WHAT IT MEANS: Global steel glut has caused prices to drop. State’s priority is to protect existing businesses.
The Industrial Development Corp (IDC), which only last year affirmed its commitment to build a US$5bn steel mill in SA together with Chinese investors, is unlikely to proceed with the investment.
"The [persistently] unfavourable global economic climate and continued oversupply in the global steel markets make it difficult to come to a conclusive decision," says Mandla Mpangase, public relations manager at the state finance institution.
The department of trade & industry (DTI) has cast doubt on the likelihood that the joint venture with Hebei Iron & Steel Group, China’s biggest manufacturer, will go ahead.
"It is not the best time to be talking investment in steel," Garth Strachan, DTI deputy director-general of industrial development, told the Financial Mail. "Our focus is on saving existing primary steel producers. This includes tariff measures for the upstream and downstream industry.

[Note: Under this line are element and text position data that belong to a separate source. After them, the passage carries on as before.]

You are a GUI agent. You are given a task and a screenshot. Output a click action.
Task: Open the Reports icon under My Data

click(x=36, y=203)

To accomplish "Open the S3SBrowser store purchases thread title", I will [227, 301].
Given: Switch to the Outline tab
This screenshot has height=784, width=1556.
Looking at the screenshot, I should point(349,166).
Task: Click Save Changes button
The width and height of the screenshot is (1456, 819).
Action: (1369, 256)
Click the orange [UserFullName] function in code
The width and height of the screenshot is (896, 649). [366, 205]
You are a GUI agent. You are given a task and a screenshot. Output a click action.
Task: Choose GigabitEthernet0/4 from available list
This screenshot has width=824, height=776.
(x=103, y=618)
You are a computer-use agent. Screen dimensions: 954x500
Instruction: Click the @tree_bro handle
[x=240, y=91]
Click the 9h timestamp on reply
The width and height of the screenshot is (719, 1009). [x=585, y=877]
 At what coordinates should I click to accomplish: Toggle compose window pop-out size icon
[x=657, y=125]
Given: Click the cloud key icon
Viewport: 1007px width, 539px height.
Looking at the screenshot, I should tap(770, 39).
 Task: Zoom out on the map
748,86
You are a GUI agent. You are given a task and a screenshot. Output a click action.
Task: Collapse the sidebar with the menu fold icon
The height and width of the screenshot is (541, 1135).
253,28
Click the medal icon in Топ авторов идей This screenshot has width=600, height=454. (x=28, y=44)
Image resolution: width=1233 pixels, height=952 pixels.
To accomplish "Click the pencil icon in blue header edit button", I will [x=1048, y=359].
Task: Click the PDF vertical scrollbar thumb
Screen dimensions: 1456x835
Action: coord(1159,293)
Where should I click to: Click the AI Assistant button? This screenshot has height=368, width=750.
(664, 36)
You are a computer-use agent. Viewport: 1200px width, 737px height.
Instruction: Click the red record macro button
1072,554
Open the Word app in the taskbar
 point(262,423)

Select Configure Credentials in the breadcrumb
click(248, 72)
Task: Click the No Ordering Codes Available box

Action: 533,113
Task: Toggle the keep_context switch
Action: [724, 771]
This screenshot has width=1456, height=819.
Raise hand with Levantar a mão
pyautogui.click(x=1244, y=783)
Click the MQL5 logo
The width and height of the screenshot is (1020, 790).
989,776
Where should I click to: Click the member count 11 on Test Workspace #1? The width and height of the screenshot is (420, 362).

"Securing a new investment might have been a priority three or four years ago [but] it’s not a priority at the moment," he says.
The IDC had planned to invest in the new steel mill even though it already owns 74% of Scaw Metals and 8% of ArcelorMittal SA (Amsa) and has a stake in Evraz Highveld Steel & Vanadium. Its seeming about-turn coincides with weighted efforts by Amsa, the country’s largest steel producer, to mend bad relations with government.
Last month, Amsa agreed to drop import parity pricing on flat steel products, which government has long called for, saying that selling domestic steel based on international prices had led to high input costs and harmed the competitiveness of the downstream industry.
Amsa has also been slapped with a record R1.5bn fine for its role in a longstanding steel cartel and has committed to spending R4.5bn on capital expenditure in SA over the next five years.
The premise is that improved efficiencies will eventually create jobs.
Amsa CEO Wim de Klerk admits that there has been bad blood between the steel maker and government in the past.
"But I think this has changed of late. [Government] now sees us as a partner and we also see [it] as a partner," he says.
That government has agreed to protect the local industry, which is on its knees amid plunging steel prices and weak local demand, from dumped Chinese imports is a testament to the closer ties, says De Klerk.
In response to questions about the proposed steel mill, he says: "I think anyone who invests in a steel mill in SA will lose serious money, because the cake is just too small.
"Under the current market conditions, it is unlikely that government will build another big steel mill here As far as I know, it is off the charts."
The local subsidiary of the world’s largest steel maker has not made an annual profit since 2010. It is in the process of buying Evraz Highveld Steel, which went into liquidation last year.